Netflix reported that it added 5.2 million subscribers during the three-month period, up from 4.95 million new subscribers during the previous quarter. Subscribers is still the all-important metric for Netflix, which when it didn’t top 100 million paying members last quarter saw a dip in its stock price. (CEO Reed Hastings celebrated the eventual milestone with a solo steak dinner at Denny’s.)
Last earnings report, Netflix said that it expected to add 3.2 million subscribers during the second quarter. It surpassed those expectations by growing to nearly 104 million total members during a quarter that has traditionally been weak for its business.
In a letter to shareholders, Netflix attributed the strong quarter to its “strong slate of content.” Netflix’s first breakout, House of Cards, typically returns during the first quarter, but this year its new season was released during the second quarter. All told, Netflix premiered 14 original series, including Orange Is the New Black and Master of None, during the second quarter. That’s in addition to 13 original comedy specials, six documentaries, two documentary series, nine feature films including Okja and seven original kids shows.
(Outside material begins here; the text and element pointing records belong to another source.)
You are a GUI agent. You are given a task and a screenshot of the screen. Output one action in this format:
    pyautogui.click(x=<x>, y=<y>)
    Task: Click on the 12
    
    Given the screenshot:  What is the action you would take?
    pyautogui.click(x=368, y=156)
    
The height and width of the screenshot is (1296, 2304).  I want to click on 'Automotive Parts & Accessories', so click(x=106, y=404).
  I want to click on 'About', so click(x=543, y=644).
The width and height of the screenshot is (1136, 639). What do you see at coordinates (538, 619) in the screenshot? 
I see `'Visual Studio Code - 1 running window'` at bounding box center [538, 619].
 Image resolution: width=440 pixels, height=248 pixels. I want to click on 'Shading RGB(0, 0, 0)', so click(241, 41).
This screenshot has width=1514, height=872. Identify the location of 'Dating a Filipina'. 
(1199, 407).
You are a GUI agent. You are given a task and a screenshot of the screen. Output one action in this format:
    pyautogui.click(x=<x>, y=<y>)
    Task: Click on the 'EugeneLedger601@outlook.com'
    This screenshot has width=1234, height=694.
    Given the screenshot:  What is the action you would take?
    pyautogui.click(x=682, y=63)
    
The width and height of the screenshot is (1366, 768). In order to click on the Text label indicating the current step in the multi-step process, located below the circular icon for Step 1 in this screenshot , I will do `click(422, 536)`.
Teen sensation 13 Reasons Why, meanwhile, premiered at the very end of the first quarter on March 31 but gained momentum into April.
The majority of Netflix’s growth is happening internationally, where it gained 4.14 million new subscribers during the quarter, compared to 1.07 million additions in the U.S. All told, Netflix now has more subscribers internationally (52.03 million) than it does in the U.S. (51.92 million).
The company is continuing to see revenue gains as it adds more subscribers, growing revenue by nearly 30 percent during the second quarter to $2.97 billion and reported earnings of 16 cents per share.
Analysts were anticipating revenue of $2.76 billion and earnings of 16 cents per share.
Netflix is continuing to up its programming budget with plans to spend $6 billion on content this year. But that doesn’t mean all shows are safe from cancellation. Netflix addressed its recent decision to cancel shows including The Get Down and Sense8 in the shareholder letter, noting that “sometimes those shows don’t attract as many viewers as we had hoped, compared to our other content. As much as we dislike ending a series early, it consoles us that it frees up investment for another new show, or two.”
Later, during a conference call with investors, content chief Ted Sarandos elaborated on the cancellations, noting that “failure is not such a bad thing. If you’re not failing, maybe you’re not trying hard enough.” He also added that 93 percent of Netflix’s shows have been renewed and that, sometimes, it makes sense to ask the questions, “are we being adventurous enough?”
Netflix stock closed the day flat at $161.70 per share. It was trading up more than 10 percent afterhours on the strong subscriber growth.